While Signor said that 2018 was “one of our better years” and that the company is now operating profitably in 2019, he said that upstate OTBs should merge their account-wagering operations to capitalize on reduced costs and economies of scale, and said that state legislators need to include OTBs in any law that would open the state up to sports wagering. (Legislative efforts to immediately authorize sports betting in New York failed this year, but efforts on that front are expected to continue next year.)
David O’Rourke, who took the reins as the head of NYRA earlier this year, said at the conference that the OTB companies will not survive unless both the state and the operations make fundamental changes to how they conduct their businesses. Citing his prior experience at NYRA working in the association’s financial development department, O’Rourke said that he used to pore over spreadsheets detailing payments to the OTB companies based on a byzantine labyrinth of laws and regulations.
“It honestly seems like I have a Ph.D in failed economic theory,” O’Rourke said.
One potential solution to the companies’ troubles, O’Rourke said, would be a massive rework of the revenue laws that would enable both NYRA and the OTB companies to operate with a freer hand.
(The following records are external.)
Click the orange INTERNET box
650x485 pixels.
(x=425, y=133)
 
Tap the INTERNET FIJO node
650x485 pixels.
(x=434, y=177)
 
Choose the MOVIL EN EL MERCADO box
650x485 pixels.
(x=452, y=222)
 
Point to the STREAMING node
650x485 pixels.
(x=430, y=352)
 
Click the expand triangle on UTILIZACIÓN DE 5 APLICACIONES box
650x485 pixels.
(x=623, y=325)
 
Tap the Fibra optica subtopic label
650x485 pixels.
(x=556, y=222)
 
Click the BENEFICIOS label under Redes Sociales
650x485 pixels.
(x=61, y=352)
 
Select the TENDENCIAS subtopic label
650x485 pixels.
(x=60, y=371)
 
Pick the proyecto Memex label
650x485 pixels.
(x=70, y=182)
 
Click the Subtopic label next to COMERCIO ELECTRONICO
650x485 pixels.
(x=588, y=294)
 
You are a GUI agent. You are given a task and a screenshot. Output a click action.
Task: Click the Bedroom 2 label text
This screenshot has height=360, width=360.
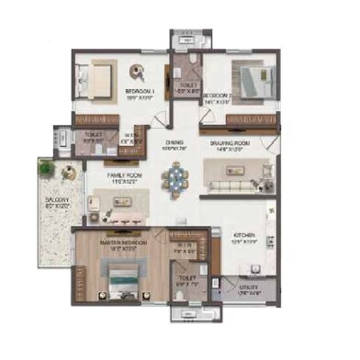[x=218, y=95]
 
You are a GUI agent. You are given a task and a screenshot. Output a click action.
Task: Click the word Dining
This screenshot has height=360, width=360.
[x=174, y=141]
Along with Signor, O’Rourke cited a regulation on the books that requires New York’s harness tracks to be “held harmless” if Thoroughbred tracks are offered at night, which results in many OTBs losing money when they offer betting on night-time Thoroughbred signals while sending meager payments to harness tracks that already operate lucrative casinos.
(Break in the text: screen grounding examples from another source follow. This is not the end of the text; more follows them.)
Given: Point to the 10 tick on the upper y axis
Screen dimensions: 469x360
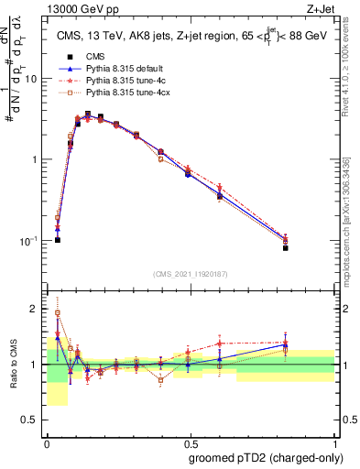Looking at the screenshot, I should (x=34, y=79).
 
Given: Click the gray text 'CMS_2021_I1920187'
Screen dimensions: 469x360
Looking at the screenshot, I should (x=190, y=273).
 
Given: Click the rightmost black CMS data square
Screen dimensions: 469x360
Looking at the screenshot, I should (x=311, y=248).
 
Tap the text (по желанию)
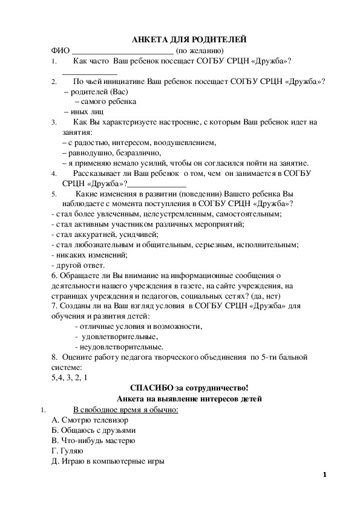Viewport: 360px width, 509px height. [x=200, y=50]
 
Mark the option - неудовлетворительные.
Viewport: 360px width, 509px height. [x=118, y=347]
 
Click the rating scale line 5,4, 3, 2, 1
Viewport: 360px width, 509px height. [x=70, y=378]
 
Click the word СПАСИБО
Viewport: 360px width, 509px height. [x=151, y=388]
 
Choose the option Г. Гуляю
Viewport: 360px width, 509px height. [x=67, y=450]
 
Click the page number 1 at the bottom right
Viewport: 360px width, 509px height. [x=324, y=475]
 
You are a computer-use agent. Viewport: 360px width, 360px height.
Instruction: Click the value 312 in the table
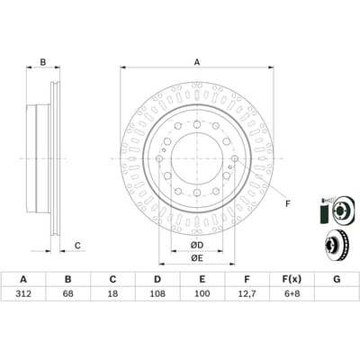(x=23, y=293)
“We’re both competing with our arms behind our backs,” O’Rourke said, citing the patchwork of regulations.
While O’Rourke stopped short of calling for a merger of the OTBs with NYRA, the final panelist, Jack Jeziorski, said that the only solution to saving the OTB business in New York was to put control of the state’s off-track business in the hands of NYRA. That would mean merging all account-wagering operations with NYRABets, which would vastly increase profit margins on telephone and computer betting in the state, Jeziorski said, and give NYRA the authority and incentive to go back into New York City, using bricks-and-mortar models that work best to attract new and existing customers.
Jeziorksi, the executive vice president of Monarch Content Managment, put up graphs in his presentation showing dwindling net operating returns for New York’s OTBs, and said that he did not see a reasonable way for that trend to reverse under the current system, even with minor tweaks. If that’s the case, then New York’s localities will eventually lose the meager payments they currently get from their racing operations, so why not force the change prior to that?
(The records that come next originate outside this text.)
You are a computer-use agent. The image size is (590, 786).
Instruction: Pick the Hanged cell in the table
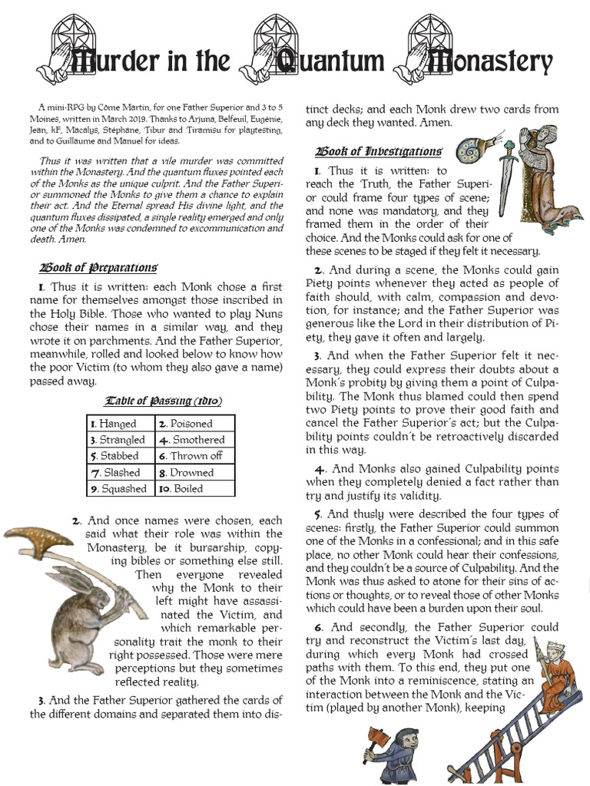pyautogui.click(x=118, y=424)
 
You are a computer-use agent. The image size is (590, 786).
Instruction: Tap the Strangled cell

“At some point they are all going to be in the hole,” Jeziorski said, “and they will be unable to dig out of it unless there is some major change.”
Jeziorski also said that the opportunity to merge the operations with NYRA had never been better, citing his work with O’Rourke over the past 10 years and O’Rourke’s recent elevation to chief executive officer.
“This guy gets it,” Jeziorski said, pointing to O’Rourke. “He understands the needs of the industry to go forward.”